INSTRUCTIONS FOR THE TASK: Copy every line from the data below in which the string "agent" can be found.

DATASET CONTENT:
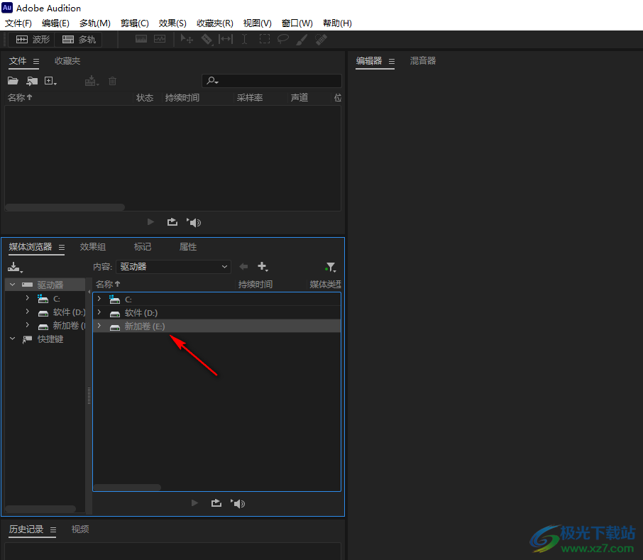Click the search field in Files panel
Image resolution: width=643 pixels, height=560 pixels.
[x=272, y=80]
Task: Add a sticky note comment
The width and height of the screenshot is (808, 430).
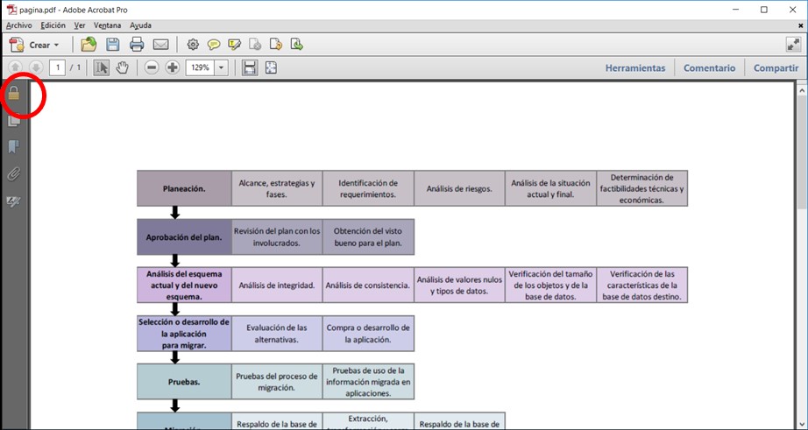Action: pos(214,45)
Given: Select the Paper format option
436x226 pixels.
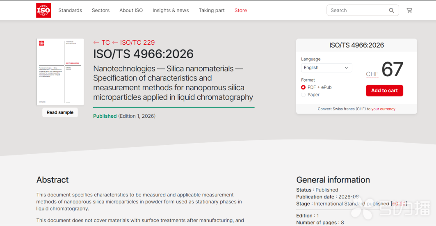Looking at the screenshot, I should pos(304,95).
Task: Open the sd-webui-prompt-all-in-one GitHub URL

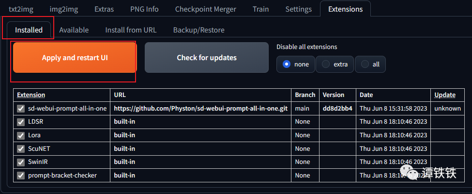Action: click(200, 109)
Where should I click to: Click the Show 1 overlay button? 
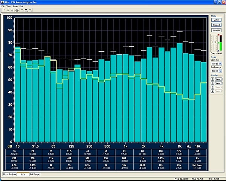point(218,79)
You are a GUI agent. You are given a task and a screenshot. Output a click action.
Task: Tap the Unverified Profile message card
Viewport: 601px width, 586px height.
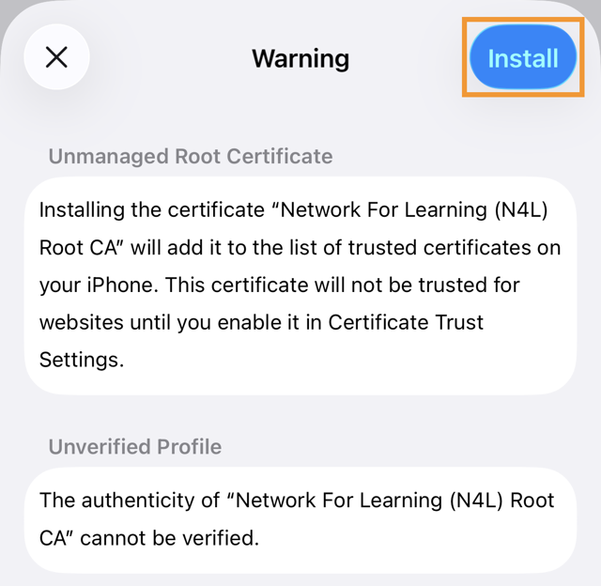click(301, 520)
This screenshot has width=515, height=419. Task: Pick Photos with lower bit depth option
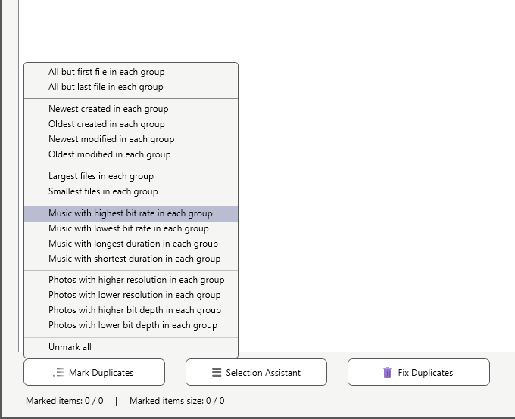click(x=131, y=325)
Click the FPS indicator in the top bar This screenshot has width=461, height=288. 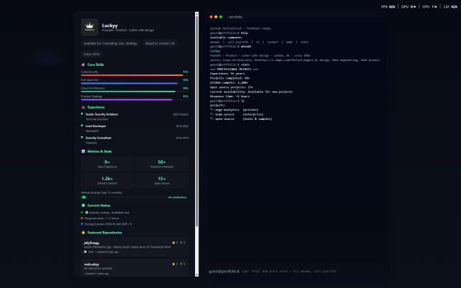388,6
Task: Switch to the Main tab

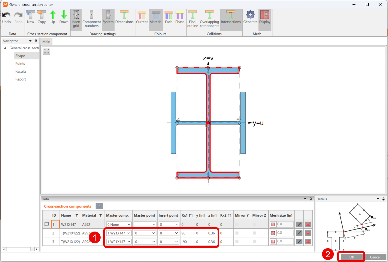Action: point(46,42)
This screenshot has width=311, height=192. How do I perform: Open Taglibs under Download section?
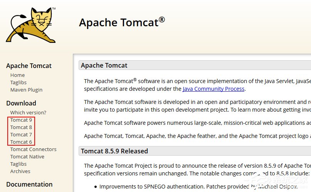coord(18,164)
* * *
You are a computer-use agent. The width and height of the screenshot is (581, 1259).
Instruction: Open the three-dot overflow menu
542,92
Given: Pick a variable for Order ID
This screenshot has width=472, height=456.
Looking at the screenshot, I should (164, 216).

EXERCISE RESULT:
You are a GUI agent. You are given a task and a screenshot. Output a click action.
You are a computer-use agent. The width and height of the screenshot is (581, 1259).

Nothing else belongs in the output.